- [TASKS TO CARRY OUT]
(a) Duplicate part of the passage on Porto's interiors, beginning at the words "Upon entering Porto, the" and stopping after the words "ceramics from Galicia.".
(b) In the passage on Porto's interiors, where were the restaurant's table service items sourced from?
(c) Resume the passage on Porto's interiors after its last sentence.

- [TEXT]
● ● ● ●
Concepted and designed by Maison Bonhomme, Porto’s interiors create a heightened intimacy between guests, chefs, food, wine and the stories that connect inside two distinct dining atmospheres: the Main Dining Room and Atrium. Woven harmoniously throughout every surface of Porto are artistic elements drawn from Europe’s visual arts legacy and physical elements that romanticize the sea and the little villages dotting the coastline’s of Galicia and Portugal.
 
Upon entering Porto, the scene is set with custom-designed wall coverings in four one-of-a-kind motifs by acclaimed local artist and regular Maison Bonhomme collaborator Erik DeBat, which envelop the room with evocative prints that recall the beauty of graphic design and lithographic printing of the 19th century. The work by visual artists and designers of this time are as gorgeous and avant-garde today as they were over 100 years ago. The cultural resonance of their work also extends to all table service items, which have been sourced from Sargadelos, a 200-year-old maker of fine ceramics from Galicia.
● ● ● ●
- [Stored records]

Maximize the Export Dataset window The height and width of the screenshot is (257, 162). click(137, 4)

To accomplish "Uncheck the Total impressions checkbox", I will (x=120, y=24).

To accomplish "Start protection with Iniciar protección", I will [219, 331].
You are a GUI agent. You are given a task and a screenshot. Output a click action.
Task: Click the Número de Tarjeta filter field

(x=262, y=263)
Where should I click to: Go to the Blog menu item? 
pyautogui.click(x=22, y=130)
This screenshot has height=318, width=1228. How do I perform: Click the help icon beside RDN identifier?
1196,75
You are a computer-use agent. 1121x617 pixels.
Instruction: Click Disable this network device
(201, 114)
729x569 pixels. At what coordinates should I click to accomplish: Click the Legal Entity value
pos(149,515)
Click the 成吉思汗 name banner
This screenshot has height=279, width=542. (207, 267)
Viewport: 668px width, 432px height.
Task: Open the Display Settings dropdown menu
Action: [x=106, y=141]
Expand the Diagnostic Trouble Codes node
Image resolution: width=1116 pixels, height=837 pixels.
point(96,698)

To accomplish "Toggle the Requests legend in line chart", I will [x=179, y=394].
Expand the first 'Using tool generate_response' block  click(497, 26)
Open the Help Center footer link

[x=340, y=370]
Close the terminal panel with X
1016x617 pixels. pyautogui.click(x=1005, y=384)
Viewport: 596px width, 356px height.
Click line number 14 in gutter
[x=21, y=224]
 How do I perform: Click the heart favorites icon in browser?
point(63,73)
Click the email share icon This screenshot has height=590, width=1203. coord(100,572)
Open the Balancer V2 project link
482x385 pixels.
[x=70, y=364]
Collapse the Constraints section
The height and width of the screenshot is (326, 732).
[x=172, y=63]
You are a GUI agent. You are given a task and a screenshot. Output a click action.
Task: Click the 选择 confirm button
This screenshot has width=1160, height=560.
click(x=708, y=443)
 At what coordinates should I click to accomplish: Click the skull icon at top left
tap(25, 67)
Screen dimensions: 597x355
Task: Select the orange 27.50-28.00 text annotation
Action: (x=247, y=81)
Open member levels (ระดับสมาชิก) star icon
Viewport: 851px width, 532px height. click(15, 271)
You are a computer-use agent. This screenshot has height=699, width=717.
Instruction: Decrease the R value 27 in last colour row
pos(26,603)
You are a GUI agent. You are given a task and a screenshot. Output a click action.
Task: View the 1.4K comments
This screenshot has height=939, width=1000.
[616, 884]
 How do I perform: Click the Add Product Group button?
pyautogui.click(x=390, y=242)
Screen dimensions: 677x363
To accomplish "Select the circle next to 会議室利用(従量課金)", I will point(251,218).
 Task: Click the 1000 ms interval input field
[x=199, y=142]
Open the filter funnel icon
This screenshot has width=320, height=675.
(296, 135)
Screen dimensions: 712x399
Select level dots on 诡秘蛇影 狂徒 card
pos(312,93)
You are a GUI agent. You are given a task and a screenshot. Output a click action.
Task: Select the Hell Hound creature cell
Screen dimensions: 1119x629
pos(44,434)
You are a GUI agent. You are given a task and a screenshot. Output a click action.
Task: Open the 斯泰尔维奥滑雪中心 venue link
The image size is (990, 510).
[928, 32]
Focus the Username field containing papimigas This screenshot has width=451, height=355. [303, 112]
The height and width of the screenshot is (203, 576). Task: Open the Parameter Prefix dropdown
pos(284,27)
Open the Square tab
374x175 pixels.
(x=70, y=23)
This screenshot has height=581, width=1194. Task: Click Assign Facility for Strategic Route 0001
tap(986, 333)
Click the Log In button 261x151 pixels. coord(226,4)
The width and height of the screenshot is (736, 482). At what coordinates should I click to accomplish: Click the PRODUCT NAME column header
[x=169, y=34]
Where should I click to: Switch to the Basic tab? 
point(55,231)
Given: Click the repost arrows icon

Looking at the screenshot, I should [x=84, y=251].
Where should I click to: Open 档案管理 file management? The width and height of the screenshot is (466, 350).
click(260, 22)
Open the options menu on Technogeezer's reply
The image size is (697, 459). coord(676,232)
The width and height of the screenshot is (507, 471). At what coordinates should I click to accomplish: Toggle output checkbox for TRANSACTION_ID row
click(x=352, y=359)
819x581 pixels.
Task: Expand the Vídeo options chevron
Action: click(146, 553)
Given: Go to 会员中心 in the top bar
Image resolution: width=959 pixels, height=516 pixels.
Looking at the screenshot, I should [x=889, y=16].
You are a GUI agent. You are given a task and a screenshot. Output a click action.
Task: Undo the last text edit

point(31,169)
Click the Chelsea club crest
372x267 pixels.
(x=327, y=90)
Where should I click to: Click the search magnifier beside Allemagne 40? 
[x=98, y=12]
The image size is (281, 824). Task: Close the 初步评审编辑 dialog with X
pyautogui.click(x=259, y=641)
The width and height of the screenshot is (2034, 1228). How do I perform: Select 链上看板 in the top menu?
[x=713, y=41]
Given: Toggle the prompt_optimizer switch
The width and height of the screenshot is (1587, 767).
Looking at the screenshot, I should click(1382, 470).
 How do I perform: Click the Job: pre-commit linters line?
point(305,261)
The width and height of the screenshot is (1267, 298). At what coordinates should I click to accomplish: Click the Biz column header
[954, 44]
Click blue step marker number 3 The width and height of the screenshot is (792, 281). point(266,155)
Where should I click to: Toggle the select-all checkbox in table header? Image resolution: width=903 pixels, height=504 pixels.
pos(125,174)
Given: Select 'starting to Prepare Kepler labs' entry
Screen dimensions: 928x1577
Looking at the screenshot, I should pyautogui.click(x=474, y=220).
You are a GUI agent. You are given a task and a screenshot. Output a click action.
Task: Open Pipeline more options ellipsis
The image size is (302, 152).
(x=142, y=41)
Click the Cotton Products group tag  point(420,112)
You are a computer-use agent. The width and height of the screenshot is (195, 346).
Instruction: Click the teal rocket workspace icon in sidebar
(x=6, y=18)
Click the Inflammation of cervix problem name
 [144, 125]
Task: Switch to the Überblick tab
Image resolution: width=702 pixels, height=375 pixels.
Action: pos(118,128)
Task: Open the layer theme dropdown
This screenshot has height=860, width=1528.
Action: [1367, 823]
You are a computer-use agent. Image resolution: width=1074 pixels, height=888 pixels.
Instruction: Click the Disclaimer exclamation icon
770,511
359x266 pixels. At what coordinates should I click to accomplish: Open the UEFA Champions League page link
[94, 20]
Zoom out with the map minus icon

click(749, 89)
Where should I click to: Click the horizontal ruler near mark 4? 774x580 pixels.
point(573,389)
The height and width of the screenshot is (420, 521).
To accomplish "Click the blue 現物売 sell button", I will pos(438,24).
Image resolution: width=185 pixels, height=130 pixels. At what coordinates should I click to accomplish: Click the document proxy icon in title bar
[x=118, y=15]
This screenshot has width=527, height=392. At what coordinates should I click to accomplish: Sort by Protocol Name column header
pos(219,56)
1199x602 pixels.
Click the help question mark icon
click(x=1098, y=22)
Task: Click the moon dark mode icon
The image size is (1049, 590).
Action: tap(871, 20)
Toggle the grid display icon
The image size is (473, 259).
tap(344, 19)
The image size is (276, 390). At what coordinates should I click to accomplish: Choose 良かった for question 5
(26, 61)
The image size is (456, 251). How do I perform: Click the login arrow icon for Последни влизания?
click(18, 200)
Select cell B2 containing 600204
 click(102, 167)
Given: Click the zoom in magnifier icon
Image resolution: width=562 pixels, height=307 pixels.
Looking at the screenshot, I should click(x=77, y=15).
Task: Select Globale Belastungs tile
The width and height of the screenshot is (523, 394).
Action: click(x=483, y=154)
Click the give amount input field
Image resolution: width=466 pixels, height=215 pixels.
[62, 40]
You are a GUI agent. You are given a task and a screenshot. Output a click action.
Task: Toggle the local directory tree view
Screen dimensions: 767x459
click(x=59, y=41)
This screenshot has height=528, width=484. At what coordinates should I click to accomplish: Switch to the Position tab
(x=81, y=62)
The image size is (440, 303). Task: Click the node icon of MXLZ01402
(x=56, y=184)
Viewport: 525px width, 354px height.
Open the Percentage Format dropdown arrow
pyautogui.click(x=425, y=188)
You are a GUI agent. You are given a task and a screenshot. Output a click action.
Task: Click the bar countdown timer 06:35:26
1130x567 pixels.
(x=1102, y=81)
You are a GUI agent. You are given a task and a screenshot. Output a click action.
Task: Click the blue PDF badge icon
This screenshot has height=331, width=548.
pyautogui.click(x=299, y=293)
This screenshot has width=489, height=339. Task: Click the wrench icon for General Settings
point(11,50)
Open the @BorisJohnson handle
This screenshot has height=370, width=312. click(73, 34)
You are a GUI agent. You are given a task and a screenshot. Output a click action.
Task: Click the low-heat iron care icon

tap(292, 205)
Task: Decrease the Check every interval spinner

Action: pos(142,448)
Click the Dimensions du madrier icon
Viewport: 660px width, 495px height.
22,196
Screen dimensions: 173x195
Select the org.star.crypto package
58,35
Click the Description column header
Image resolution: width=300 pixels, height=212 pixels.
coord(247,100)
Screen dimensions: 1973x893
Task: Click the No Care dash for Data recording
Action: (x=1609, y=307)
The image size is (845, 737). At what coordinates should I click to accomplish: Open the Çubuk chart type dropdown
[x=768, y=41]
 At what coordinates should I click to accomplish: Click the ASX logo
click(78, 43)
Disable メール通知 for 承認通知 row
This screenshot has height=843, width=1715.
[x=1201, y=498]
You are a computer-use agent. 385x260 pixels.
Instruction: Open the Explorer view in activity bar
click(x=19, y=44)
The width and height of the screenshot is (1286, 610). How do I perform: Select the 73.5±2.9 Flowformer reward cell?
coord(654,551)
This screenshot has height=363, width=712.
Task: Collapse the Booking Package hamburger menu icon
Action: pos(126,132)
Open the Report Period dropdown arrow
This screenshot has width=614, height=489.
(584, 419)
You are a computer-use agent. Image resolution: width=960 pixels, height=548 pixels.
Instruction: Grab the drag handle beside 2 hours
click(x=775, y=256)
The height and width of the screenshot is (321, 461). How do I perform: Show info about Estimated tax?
● ● ● ●
- [PER-TASK OUTPUTS]
(a)
Upon entering Porto, the scene is set with custom-designed wall coverings in four one-of-a-kind motifs by acclaimed local artist and regular Maison Bonhomme collaborator Erik DeBat, which envelop the room with evocative prints that recall the beauty of graphic design and lithographic printing of the 19th century. The work by visual artists and designers of this time are as gorgeous and avant-garde today as they were over 100 years ago. The cultural resonance of their work also extends to all table service items, which have been sourced from Sargadelos, a 200-year-old maker of fine ceramics from Galicia.

(b) Sargadelos, a 200-year-old maker of fine ceramics from Galicia.

(c)
 
Intense attention to detail as well as a passion for reinventing vintage pieces and giving historical pieces new life, signatures of Maison Bonhomme, appear throughout Porto. Fourteen early-20th century American composition light fixtures that once hung in the lobby of the historic Continental Bank on LaSalle Street are adorned with an acanthus leaf pattern and their original chain and canopy. Wine storage is anything but ordinary at Porto with a carefully repurposed 19th century 20-foot-by-12-foot Belgian library bookcase beautifully doing its new job. And an 1872 cast-iron balcony, one of two from the Northern Illinois Hospital and Asylum, was rebuilt by ironworkers and wraps around and frames the interior walls facing Ashland and Chicago avenues.
 
The main dining room is dominated by Porto’s chefs island, the centerpiece of the restaurant, an 80-foot-long oblong counter built with repurposed wood from fishing vessels and 20 slabs of brushed granite. Floating above it are custom blackened-steel and wood shelves whose scale and size evoke the frame of a fishing vessel’s hull. From this intimate space, guests seated in plush navy velvet and brass counter stools interact with Porto’s culinary and beverage teams while watching the dining scene unfold in front of them.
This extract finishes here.